I felt like saying, "Hey, if I was that fussed about it, I'd just go online and order it from the appropriate version of Amazon*! I was just curious - I don't want you to scour the globe for it!" But it was all I could do to just smile, nod and say thank you a lot.


Throughout the whole exchange, I was twitching like I do in job interviews. At any second I was going to blurt out a reference to commercial television, or admit to going to a state school, or fail some subtle class indicator and reveal myself to be a prole. Then she'd chase me out of the store and call the police, who would confiscate my Volkswagen convertible on the grounds that it's too high class for the likes of me, and make me walk home. Or, you know, something like that.


Eventually I somehow managed to make it out the door with a $14 panforte the size of an iPod, which naturally in due course proved to be exquisite.


I don't know why I feel so class-conscious when I go into this suburb. I breeze in, having forgotten what happened last time and cheerfully going about my business, then an hour or two later slink out feeling as if I've been trespassing. I have no idea how much of this is in my own mind and much is being generated by the locals. All I know is that I hate feeling like a prisoner of my class, unable to deal comfortably with those above or below me.


* 'Jamazon', presumably.

2 Comments:

Blogger Sauntering Walker said...

Good thoughts Bland.
I've felt a similar uncomfortable class-consciousness in what used to be the Corner Store near where my grandparents once lived -- it's now an uber-chic gourmet deli thingie.

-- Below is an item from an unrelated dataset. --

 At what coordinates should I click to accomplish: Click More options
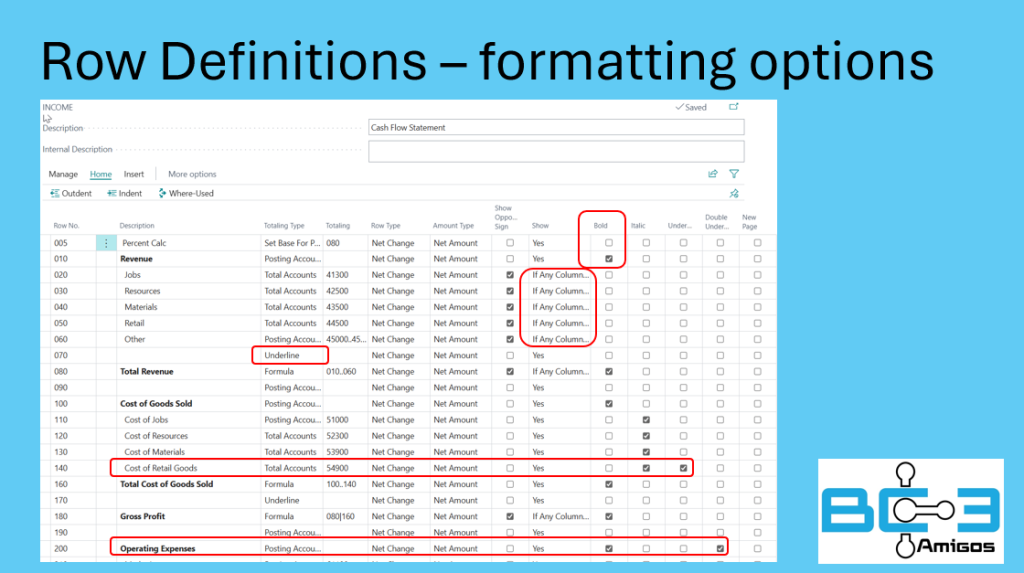192,174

If only all the beautiful people who have invaded the suburb, and hence the gourmet deli, could have seen each of them back then. (In case you're wondering, I'm talking about Swanbourne.)
I sometimes find that the best way to deal with the prisoner-of-my-class feeling is to stare the buggers -- i.e. those of other classes, be they above or below -- straight in the eye.
Chris

5:51 PM  
Anonymous Anonymous said...

Jamazon... you really kill me.

Incidentally, this comment was send to you from the real Amazon forest, and I understand it's not amused by the fact that its name is used for a supersized grocery store.